• Directions for this task:
Among the entries below, only the lines starting at the one with "Adjustable Monitor Mount" and ending at the one with "Our Fulfilment Network (71, 2361)", both included, are to be printed exactly.

[Stored items]

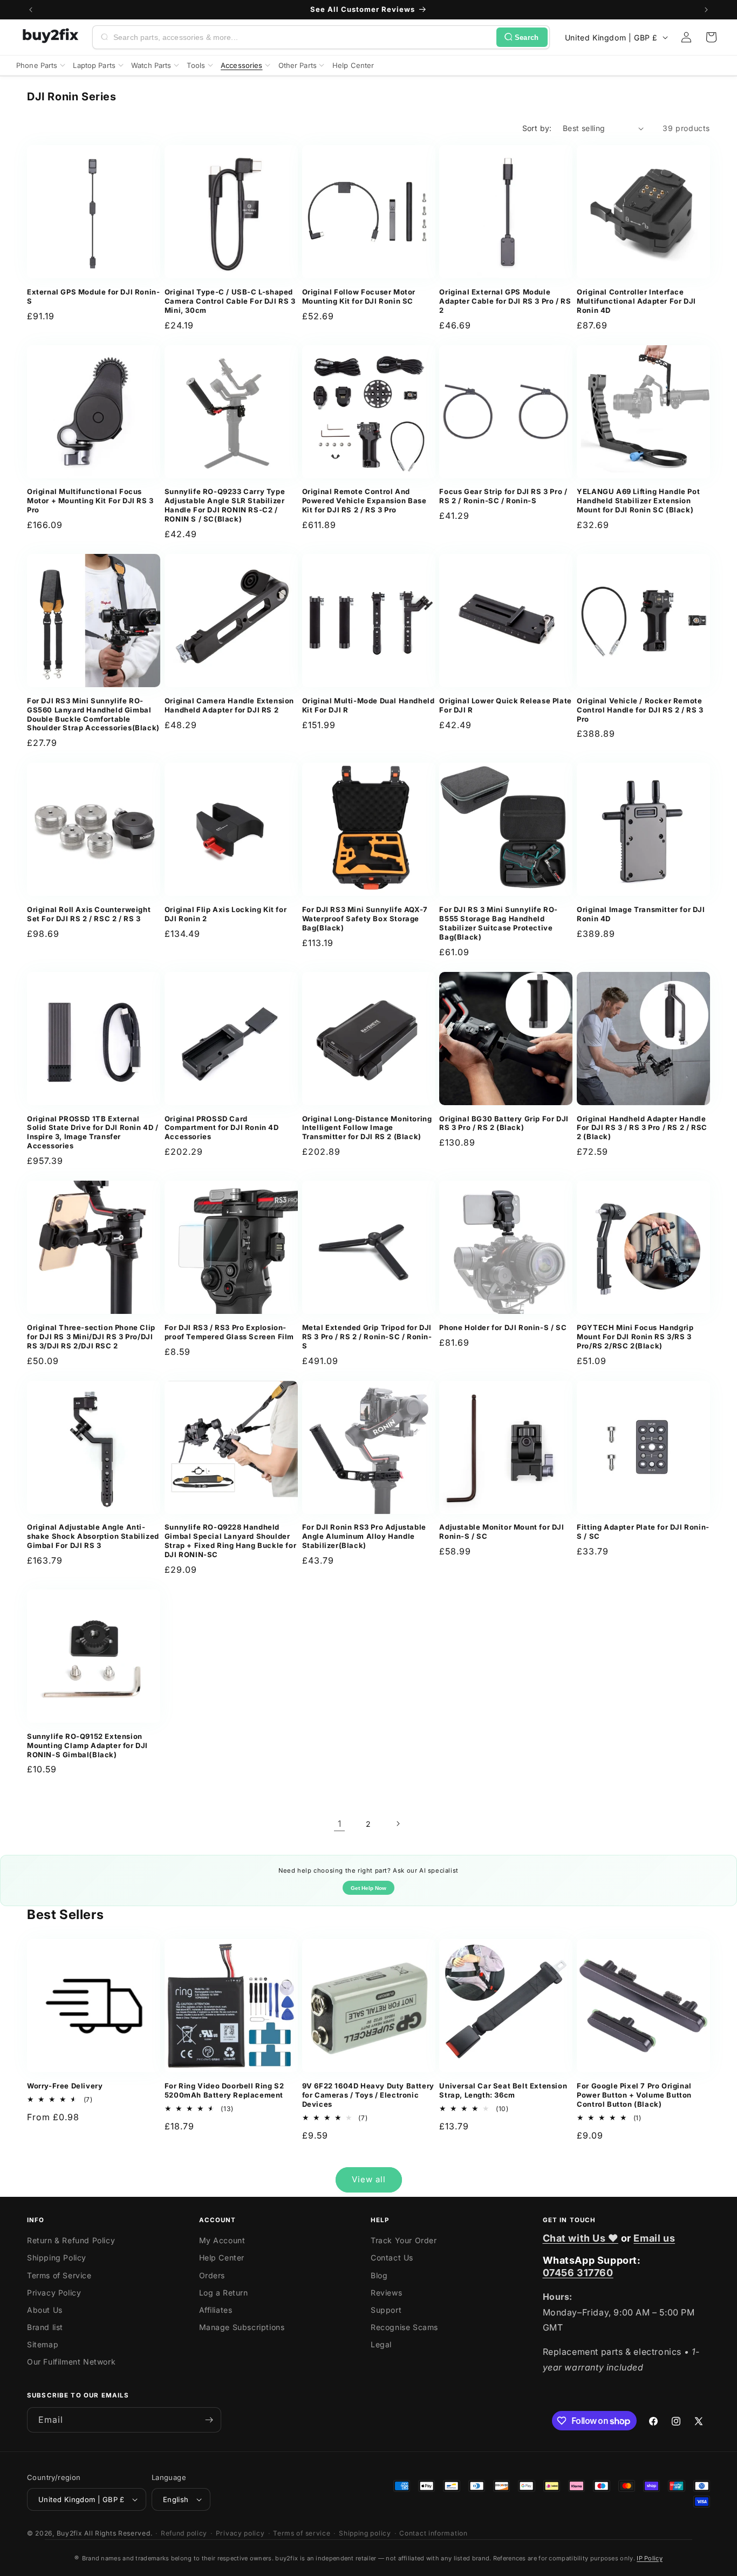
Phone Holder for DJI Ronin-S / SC (503, 1327)
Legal (381, 2344)
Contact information (433, 2533)
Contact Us (392, 2257)
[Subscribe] (209, 2420)
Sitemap (42, 2344)
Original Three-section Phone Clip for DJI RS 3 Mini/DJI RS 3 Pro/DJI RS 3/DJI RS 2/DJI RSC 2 (91, 1336)
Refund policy (184, 2533)
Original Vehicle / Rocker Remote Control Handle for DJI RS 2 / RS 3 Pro (640, 709)
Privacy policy (240, 2533)
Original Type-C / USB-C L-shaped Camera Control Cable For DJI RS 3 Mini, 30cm (230, 300)
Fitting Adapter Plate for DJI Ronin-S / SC (643, 1531)
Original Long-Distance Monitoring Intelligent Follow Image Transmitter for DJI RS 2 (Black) (367, 1127)
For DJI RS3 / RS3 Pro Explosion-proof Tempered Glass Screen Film (229, 1332)
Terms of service (301, 2533)
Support (386, 2309)
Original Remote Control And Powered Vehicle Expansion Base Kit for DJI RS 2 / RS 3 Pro (364, 500)
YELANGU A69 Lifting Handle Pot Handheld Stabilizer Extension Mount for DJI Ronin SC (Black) (638, 500)
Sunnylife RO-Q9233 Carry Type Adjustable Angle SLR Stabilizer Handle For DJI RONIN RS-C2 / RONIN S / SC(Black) (225, 505)
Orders (212, 2275)
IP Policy (650, 2558)
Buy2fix (70, 2533)
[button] (711, 37)
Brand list (45, 2327)
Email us (654, 2238)
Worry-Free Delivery (65, 2085)
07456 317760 (578, 2272)
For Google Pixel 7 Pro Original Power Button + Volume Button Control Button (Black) (634, 2094)
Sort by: (537, 128)
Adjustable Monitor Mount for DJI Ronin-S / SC (501, 1531)
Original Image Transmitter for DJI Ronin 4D (641, 914)
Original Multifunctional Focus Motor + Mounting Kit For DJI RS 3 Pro (90, 500)
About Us (45, 2309)
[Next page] (398, 1823)
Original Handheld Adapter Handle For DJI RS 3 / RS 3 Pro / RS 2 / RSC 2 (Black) (642, 1127)
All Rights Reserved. (118, 2533)
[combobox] (302, 37)
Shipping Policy (56, 2257)
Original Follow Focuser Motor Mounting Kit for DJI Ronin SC (358, 296)
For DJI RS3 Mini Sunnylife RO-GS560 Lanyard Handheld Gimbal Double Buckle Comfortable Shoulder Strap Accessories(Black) (93, 714)
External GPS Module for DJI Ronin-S (93, 296)
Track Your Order (404, 2240)
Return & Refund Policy (71, 2240)
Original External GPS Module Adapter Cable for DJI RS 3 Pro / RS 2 (505, 300)
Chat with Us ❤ (580, 2238)
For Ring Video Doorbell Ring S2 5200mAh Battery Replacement (224, 2090)
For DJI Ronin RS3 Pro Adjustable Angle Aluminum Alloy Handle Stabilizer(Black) (364, 1536)
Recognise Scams (404, 2327)
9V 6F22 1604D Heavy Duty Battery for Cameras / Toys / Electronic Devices (368, 2094)
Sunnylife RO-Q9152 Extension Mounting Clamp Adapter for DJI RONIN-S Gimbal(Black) (87, 1745)
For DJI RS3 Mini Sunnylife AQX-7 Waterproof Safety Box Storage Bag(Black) (365, 918)
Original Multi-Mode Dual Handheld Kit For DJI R (368, 705)
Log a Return (223, 2292)
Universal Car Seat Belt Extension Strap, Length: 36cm (503, 2090)
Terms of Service (59, 2275)
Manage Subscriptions (242, 2327)
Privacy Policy (54, 2292)
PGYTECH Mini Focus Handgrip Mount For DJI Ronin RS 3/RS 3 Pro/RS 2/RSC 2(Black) (635, 1336)
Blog (379, 2275)
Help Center (222, 2257)
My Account (222, 2240)
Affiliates (216, 2309)
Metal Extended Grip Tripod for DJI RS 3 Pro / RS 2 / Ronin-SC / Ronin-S (367, 1336)
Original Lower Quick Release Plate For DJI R (505, 705)
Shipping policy (365, 2533)
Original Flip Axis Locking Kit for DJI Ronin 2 (225, 914)
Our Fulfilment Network (71, 2361)
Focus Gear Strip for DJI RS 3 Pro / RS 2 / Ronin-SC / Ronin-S (503, 496)
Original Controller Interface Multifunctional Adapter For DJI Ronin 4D (636, 300)
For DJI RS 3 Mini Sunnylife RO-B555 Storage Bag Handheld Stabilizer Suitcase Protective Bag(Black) (498, 923)
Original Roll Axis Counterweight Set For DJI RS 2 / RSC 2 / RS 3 (89, 914)
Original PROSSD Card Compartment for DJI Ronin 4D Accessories (222, 1127)
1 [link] (340, 1823)
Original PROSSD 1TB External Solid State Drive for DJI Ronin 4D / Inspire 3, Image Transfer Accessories (93, 1132)
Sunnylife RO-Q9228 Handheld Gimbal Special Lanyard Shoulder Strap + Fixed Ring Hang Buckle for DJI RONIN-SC (230, 1541)
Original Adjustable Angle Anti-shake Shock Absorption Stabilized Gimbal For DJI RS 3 (93, 1536)
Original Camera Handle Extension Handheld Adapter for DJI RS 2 (229, 705)
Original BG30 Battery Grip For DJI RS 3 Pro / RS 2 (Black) (503, 1123)
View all (369, 2179)
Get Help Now (368, 1888)
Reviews (386, 2292)
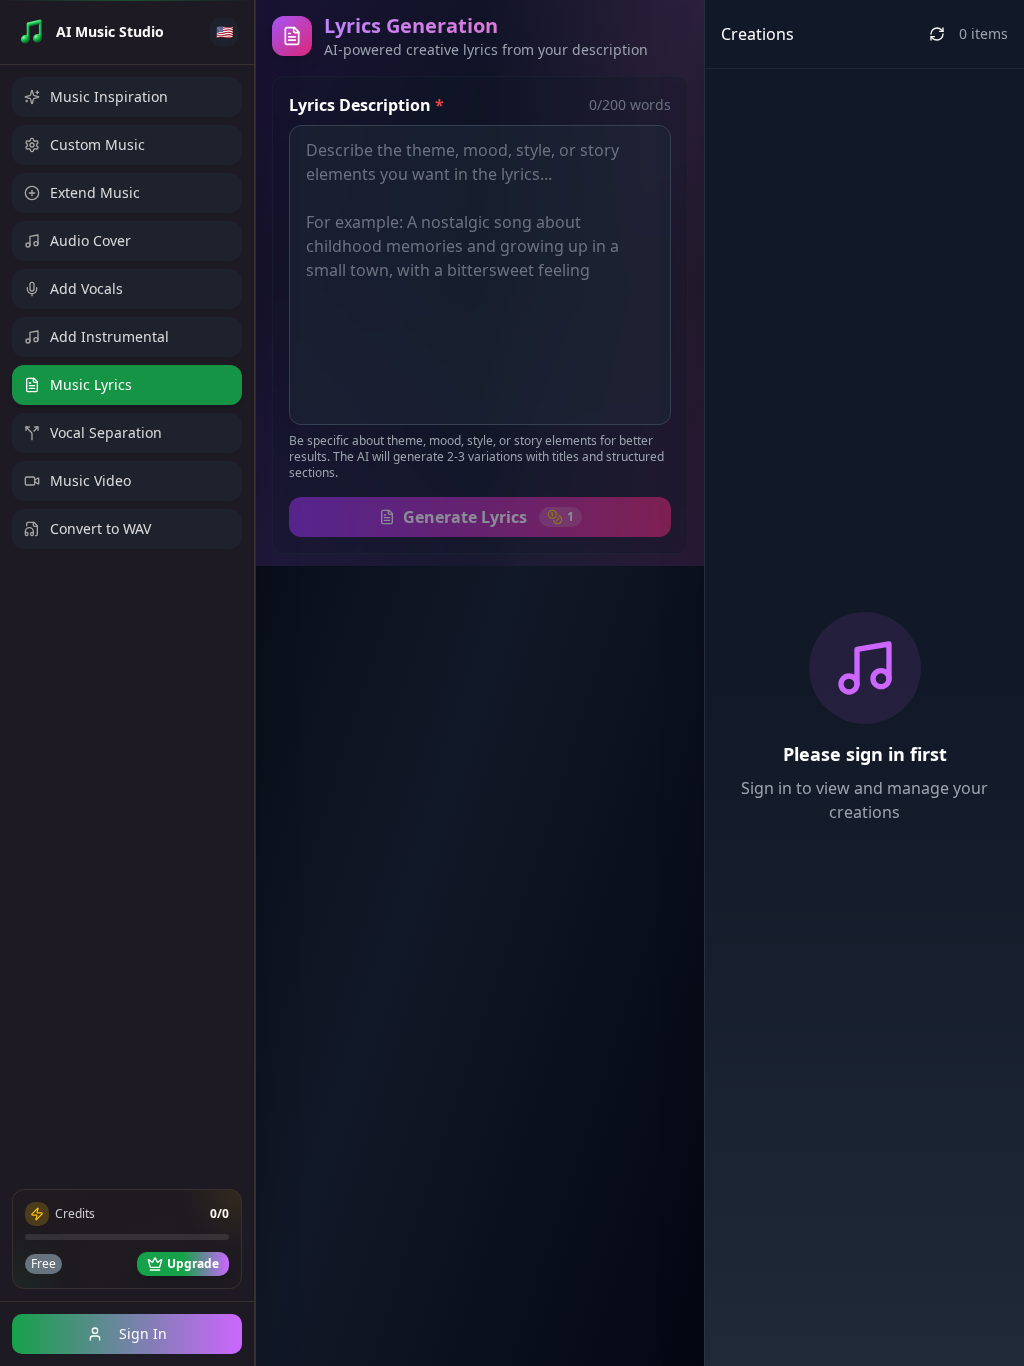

• Solution to this task:
Adjustable Monitor Mount for DJI Ronin-S / SC (501, 1531)
Original Image Transmitter for DJI Ronin 4D (641, 914)
Original Multifunctional Focus Motor + Mounting Kit For DJI RS 3 Pro (90, 500)
About Us (45, 2309)
[Next page] (398, 1823)
Original Handheld Adapter Handle For DJI RS 3 / RS 3 Pro / RS 2 / RSC 2 (Black) (642, 1127)
All Rights Reserved. (118, 2533)
[combobox] (302, 37)
Shipping Policy (56, 2257)
Original Follow Focuser Motor Mounting Kit for DJI Ronin SC (358, 296)
For DJI RS3 Mini Sunnylife RO-GS560 Lanyard Handheld Gimbal Double Buckle Comfortable Shoulder Strap Accessories(Black) (93, 714)
External GPS Module for DJI Ronin-S (93, 296)
Track Your Order (404, 2240)
Return & Refund Policy (71, 2240)
Original External GPS Module Adapter Cable for DJI RS 3 Pro / RS 2 (505, 300)
Chat with Us ❤ (580, 2238)
For Ring Video Doorbell Ring S2 5200mAh Battery Replacement (224, 2090)
For DJI Ronin RS3 Pro Adjustable Angle Aluminum Alloy Handle Stabilizer(Black) (364, 1536)
Recognise Scams (404, 2327)
9V 6F22 1604D Heavy Duty Battery for Cameras / Toys / Electronic Devices (368, 2094)
Sunnylife RO-Q9152 Extension Mounting Clamp Adapter for DJI RONIN-S Gimbal(Black) (87, 1745)
For DJI RS3 Mini Sunnylife AQX-7 Waterproof Safety Box Storage Bag(Black) (365, 918)
Original Multi-Mode Dual Handheld Kit For DJI R (368, 705)
Log a Return (223, 2292)
Universal Car Seat Belt Extension Strap, Length: 36cm (503, 2090)
Terms of Service (59, 2275)
Manage Subscriptions (242, 2327)
Privacy Policy (54, 2292)
PGYTECH Mini Focus Handgrip Mount For DJI Ronin RS 3/RS 3 Pro/RS 2/RSC 2(Black) (635, 1336)
Blog (379, 2275)
Help Center (222, 2257)
My Account (222, 2240)
Affiliates (216, 2309)
Metal Extended Grip Tripod for DJI RS 3 Pro / RS 2 / Ronin-SC / Ronin-S (367, 1336)
Original Lower Quick Release Plate For DJI R (505, 705)
Shipping policy (365, 2533)
Original Flip Axis Locking Kit for DJI Ronin 2 (225, 914)
Our Fulfilment Network (71, 2361)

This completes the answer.